Save the Children’s Durable Solutions for Children Toolkit

​April 2019

Steve Morgan, Director, Migration and Displacement Initiative, Save the Children International │,

68 million people were forcibly displaced at the end of 2017, double that of 2005 and representing a larger population than the UK or France. The United Nations High Commission for Refugees has reported increasing numbers of displaced persons each year for a significant number of years, and this rise looks highly likely to continue for the foreseeable future. 

More than half of those currently displaced are children, many of whom are likely to be amongst the poorest and most vulnerable children on the planet. Displaced children are more vulnerable to a host of profound, life-changing challenges.
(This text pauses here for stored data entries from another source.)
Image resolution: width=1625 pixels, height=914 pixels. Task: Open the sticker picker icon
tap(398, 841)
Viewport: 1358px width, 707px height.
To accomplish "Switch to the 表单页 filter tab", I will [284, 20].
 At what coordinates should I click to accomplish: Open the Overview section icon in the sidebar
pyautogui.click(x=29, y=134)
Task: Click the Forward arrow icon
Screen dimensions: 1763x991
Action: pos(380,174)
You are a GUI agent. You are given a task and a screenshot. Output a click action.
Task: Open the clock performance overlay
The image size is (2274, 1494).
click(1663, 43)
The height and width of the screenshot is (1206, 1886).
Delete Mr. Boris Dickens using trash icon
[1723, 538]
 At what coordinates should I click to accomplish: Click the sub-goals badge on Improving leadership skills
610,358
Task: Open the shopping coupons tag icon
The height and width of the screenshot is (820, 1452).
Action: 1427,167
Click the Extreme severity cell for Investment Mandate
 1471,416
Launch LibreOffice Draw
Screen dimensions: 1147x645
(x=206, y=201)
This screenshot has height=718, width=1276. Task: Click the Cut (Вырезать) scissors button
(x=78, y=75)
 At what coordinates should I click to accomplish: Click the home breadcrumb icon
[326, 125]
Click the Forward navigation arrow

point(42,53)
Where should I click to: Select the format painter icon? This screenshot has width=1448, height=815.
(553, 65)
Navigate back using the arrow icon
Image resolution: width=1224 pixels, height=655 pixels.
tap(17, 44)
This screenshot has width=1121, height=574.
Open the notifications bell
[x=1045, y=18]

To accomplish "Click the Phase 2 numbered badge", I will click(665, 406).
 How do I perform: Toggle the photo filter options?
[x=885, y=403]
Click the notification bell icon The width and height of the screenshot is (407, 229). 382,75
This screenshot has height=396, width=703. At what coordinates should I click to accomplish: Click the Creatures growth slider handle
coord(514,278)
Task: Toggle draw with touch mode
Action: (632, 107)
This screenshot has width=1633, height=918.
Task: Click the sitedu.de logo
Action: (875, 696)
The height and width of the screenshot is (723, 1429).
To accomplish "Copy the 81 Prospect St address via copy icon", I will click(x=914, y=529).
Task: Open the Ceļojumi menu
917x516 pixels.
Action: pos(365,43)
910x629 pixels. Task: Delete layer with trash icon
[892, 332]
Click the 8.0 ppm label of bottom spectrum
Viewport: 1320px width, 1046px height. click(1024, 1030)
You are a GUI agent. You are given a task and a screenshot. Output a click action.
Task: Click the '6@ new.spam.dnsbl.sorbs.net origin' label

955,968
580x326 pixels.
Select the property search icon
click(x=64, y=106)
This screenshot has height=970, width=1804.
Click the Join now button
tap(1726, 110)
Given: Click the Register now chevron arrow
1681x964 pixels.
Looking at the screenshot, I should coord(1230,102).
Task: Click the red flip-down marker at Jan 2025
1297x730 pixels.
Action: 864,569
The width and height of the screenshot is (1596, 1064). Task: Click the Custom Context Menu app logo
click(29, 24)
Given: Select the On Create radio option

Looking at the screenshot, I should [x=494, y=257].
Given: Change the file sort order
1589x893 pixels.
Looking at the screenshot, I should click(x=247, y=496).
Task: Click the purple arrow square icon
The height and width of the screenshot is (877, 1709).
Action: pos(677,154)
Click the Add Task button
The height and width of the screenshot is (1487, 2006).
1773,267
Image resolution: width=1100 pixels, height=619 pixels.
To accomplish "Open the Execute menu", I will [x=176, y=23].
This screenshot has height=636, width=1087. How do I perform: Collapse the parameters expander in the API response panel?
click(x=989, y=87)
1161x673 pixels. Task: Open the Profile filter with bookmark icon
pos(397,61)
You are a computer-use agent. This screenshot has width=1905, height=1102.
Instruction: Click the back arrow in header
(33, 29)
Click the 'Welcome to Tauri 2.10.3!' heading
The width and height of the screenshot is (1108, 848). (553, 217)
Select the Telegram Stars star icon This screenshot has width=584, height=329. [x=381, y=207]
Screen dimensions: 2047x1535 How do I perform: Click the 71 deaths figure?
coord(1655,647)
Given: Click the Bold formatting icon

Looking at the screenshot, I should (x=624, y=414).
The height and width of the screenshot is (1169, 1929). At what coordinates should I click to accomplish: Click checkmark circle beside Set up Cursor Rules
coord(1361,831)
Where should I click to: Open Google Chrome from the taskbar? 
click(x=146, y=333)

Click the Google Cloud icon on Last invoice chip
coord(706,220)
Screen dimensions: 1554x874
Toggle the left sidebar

A displaced child is far more likely to suffer from malnutrition or to be denied access to education, to suffer exposure to physical or sexual abuse, child marriage, or recruitment into armed forces and militias. 

As trends of displacement move ever upwards - to the particular detriment of displaced children who often end up spending long periods of their formative years in limbo - Save the Children believes that it is increasingly essential to identify durable solutions that ensure the wellbeing and futures of displaced children.  

This much-needed focus on solutions is mirrored in the Global Compacts on Refugees and on Migrants -as one of the key pillars of the Comprehensive Refugee Response Framework, and as a key work stream in the Global Protection Cluster’s Plan of Action on the 20th Anniversary of the Guiding Principles on Internal Displacement (the GP20). 

A “durable solution” per se is found when a child’s rights are fully reinstated during, and/or after migration or displacement. There are three internationally accepted long-term durable solutions: 1) Return, 2) Local Integration and 3) Re-settlement. Typically, the three solutions apply to displaced populations only, however, within Save the Children, we extend this definition to migrant children as well.

There are already a number of excellent tools that allow different actors to measure and analyse these return and reintegration contexts, as well as progress towards durable solutions. Nevertheless, despite the fact that over 50% of displaced people are children, existing tools do not easily facilitate a child-focused analysis. This lack of child focus in durable solutions frameworks means that millions of migrant and displaced minors risk ‘falling between the cracks’ of host and origin state responsibilities. Therefore, in response, the Save the Children’s Migration and Displacement Initiative (MDI)* developed the Durable Solutions for Children Toolkit, which aims to ensure that children are at the heart of migration-focused responses and solutions to displacement. 

In contexts of protracted displacement, Save the Children promotes local integration and decent living standards for children. In contexts of return, where the long-term effort is concentrated on reintegration, Save the Children aims to ensure that returning children are protected in an appropriate environment. With this in mind, as Save the Children’s field offices are increasingly involved in durable solutions focused programming, advocacy and policy work, the toolkit provides guidance for engaging with displaced and irregular migrant children. It allows practitioners to build evidence-based and child-focused long-term solutions and advocacy interventions. 

The toolkit has been developed in four chapters, namely: Introducing Solutions, Assessing Solutions, Advocating for Solutions and Programming for Solutions. The first chapter frames the topic of ‘solutions’, giving an overview of key definitions and global discussions to familiarise the audience with the solutions agenda. The second chapter offers three tools to assess i) the general ‘solutions environment’ and what enables and challenges solutions in a given context; ii) the current status of solutions in a given country/region and iii) key procedural issues to ensure a strong solutions process. Chapter three provides key advocacy messages for different solutions scenarios (return, local integration and resettlement); whilst the final chapter presents a generalised Theory of Change, defining key objectives of a solutions operation (local integration or return) for children, and highlighting key programming components and assumptions. 

Within these, the toolkit provides substantial direction on issues of return and reintegration. It also outlines options, actions and legal guidance related to local integration and resettlement. The toolkit can help measure child-specific gaps in displacement and irregular migration settings, shape policy and programming decisions, monitor improvements and increase the accountability of service providers. MDI hopes that it will support in the design and delivery of strong, scalable solutions that reach more children, whilst prioritising the most vulnerable.
The toolkit is envisaged as an internal, ‘working document’, which aims at making a vital contribution to literature and learning on durable solutions, facilitating a better understanding of, and response to, the specific challenges faced nowadays by displaced children. 
MDI would like to share the toolkit with partner organisations, to increase the global focus on child-sensitive durable solutions, and to gather inputs and insights from the wider community working within the Solutions Agenda.

*Save the Children established its Migration and Displacement Initiative (MDI) in late 2016. The MDI’s founding principle is that all children in migration and displacement situations are considered children first: independent of their migration status. Consequently, they are all entitled to access their fundamental rights. As a compact, multidisciplinary team, the MDI exists as a catalyst ‘unit’ specifically designed to drive forward knowledge, programming and policy work on child focused M&D in a targeted number of priority areas.